Start of Block

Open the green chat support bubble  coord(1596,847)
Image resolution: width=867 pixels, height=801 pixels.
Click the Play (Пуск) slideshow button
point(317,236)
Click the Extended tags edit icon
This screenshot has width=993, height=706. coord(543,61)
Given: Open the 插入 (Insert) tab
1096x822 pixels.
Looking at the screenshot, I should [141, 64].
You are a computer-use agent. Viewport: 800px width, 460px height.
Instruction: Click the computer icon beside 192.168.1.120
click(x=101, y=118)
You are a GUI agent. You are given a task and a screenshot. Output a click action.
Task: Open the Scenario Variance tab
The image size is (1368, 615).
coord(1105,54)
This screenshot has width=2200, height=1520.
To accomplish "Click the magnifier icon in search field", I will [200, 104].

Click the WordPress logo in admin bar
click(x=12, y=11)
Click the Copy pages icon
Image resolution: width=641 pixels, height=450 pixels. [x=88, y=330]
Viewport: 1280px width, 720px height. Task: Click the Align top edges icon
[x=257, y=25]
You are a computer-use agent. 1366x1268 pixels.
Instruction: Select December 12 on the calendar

End of Block

__EXERCISE OBJECTIVE__
The answer must be every record above, repeated exactly as written.

__RESPONSE AREA__
Open the green chat support bubble  coord(1596,847)
Image resolution: width=867 pixels, height=801 pixels.
Click the Play (Пуск) slideshow button
point(317,236)
Click the Extended tags edit icon
This screenshot has width=993, height=706. coord(543,61)
Given: Open the 插入 (Insert) tab
1096x822 pixels.
Looking at the screenshot, I should [141, 64].
You are a computer-use agent. Viewport: 800px width, 460px height.
Instruction: Click the computer icon beside 192.168.1.120
click(x=101, y=118)
You are a GUI agent. You are given a task and a screenshot. Output a click action.
Task: Open the Scenario Variance tab
The image size is (1368, 615).
coord(1105,54)
This screenshot has width=2200, height=1520.
To accomplish "Click the magnifier icon in search field", I will [200, 104].

Click the WordPress logo in admin bar
click(x=12, y=11)
Click the Copy pages icon
Image resolution: width=641 pixels, height=450 pixels. [x=88, y=330]
Viewport: 1280px width, 720px height. Task: Click the Align top edges icon
[x=257, y=25]
You are a computer-use agent. 1366x1268 pixels.
Instruction: Select December 12 on the calendar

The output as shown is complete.